STEVE INSKEEP, HOST:
It's MORNING EDITION from NPR News. I'm Steve Inskeep.
RENEE MONTAGNE, HOST:
And I'm Renee Montagne. To understand the European debt crisis, it helps to keep track of both the short-term and the long-term. In the short-term, Europeans have agreed on a bailout deal that among other things would cut the debts of Greece. It's being held up by the Greek prime minister's plan to hold a referendum on austerity measures. Europeans have told Greece it's got to decide soon if it wants to be part of the eurozone or not.
INSKEEP: So here's a longer term issue. Last week, European leaders asked cash-rich China to help back the European bailout fund. And some economists are seeing that request as a shift in the global economic order. NPR's Frank Langfitt reports from Shanghai.
FRANK LANGFITT, BYLINE: When French President Nickolas Sarkozy called Chinese President Hu Jintao last week, asking China to pour more money into the EU, it got the attention of a lot of people - among them, Arvind Subramanian, a senior fellow at the Petersen Institute of International Economics in Washington. Subramanian says Europe's plea for help illustrates a big change in global relations.
ARVIND SUBRAMANIAN: It did not turn to the United States because â you know, it's a sign of U.S. economic weakness. There couldn't be any more dramatic illustration of the shift in world power as that request from the EU to China and not the U.S.
LANGFITT: EU officials turned to China because it has more foreign currency reserves than any other country - $3.2 trillion. Subramanian says if the Chinese put more money into the EU, they'll want favors in return.
SUBRAMANIAN: In principle, the list is pretty open-ended. China could say take us off the arms embargo list that you put us on after Tiananmen Square, you know, '89. You know, stop lecturing us about human rights.

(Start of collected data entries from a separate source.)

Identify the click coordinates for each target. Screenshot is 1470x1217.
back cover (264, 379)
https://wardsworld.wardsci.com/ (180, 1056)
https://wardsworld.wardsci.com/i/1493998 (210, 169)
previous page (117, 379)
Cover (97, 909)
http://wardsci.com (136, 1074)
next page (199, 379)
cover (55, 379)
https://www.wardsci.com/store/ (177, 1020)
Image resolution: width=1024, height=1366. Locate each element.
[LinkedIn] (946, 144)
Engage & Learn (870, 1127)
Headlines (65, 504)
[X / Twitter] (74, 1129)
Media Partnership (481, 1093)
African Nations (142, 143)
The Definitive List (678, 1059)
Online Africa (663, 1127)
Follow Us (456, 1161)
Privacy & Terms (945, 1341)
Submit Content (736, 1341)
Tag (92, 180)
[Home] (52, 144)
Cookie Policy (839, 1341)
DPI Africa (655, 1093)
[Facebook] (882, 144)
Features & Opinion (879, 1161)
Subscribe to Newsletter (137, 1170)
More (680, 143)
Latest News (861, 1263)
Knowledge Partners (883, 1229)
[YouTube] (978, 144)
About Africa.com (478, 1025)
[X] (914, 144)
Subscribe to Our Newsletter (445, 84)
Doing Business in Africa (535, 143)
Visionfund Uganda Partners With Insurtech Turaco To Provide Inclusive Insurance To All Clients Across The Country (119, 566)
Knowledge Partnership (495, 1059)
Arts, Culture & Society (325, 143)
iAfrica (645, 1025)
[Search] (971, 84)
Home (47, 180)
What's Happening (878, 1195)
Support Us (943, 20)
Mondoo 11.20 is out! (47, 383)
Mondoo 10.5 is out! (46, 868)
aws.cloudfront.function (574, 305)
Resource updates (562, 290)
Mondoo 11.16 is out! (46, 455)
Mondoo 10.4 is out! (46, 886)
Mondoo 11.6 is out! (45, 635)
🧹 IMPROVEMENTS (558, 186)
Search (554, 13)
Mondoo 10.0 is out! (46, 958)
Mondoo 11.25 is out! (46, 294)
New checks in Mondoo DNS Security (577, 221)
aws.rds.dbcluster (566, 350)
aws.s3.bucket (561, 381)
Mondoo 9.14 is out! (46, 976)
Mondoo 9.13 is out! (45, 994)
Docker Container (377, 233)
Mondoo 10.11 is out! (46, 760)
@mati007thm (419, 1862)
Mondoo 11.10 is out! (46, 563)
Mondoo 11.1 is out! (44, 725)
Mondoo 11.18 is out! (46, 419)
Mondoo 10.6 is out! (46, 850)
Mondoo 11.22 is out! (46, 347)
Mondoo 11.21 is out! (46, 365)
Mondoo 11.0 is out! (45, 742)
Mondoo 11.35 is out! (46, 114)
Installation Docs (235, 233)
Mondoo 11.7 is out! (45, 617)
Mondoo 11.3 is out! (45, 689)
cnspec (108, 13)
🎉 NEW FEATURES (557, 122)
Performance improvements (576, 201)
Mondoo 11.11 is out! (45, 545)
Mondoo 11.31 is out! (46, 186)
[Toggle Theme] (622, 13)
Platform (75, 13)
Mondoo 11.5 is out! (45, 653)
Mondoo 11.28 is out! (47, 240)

LANGFITT: Chinese firms have often been accused of dumping products on foreign markets. Beijing could ask the EU to make it harder for its own companies to file trade complaints over the practice. Europe is desperate, but would leaders there weaken the position of their own firms?
GARY LIU: The EU, they will feel very difficult to make such a deal.
LANGFITT: Gary Liu runs the financial research center at the China-Europe International Business School campus in Shanghai. He says the Chinese are approaching the EU very cautiously. This week, Zhu Gaungyao, China's Vice Finance Minister, said it was, quote, too early to discuss more bond purchases. And with Greece's prime minister calling for a referendum on the rescue plan, its future is uncertain.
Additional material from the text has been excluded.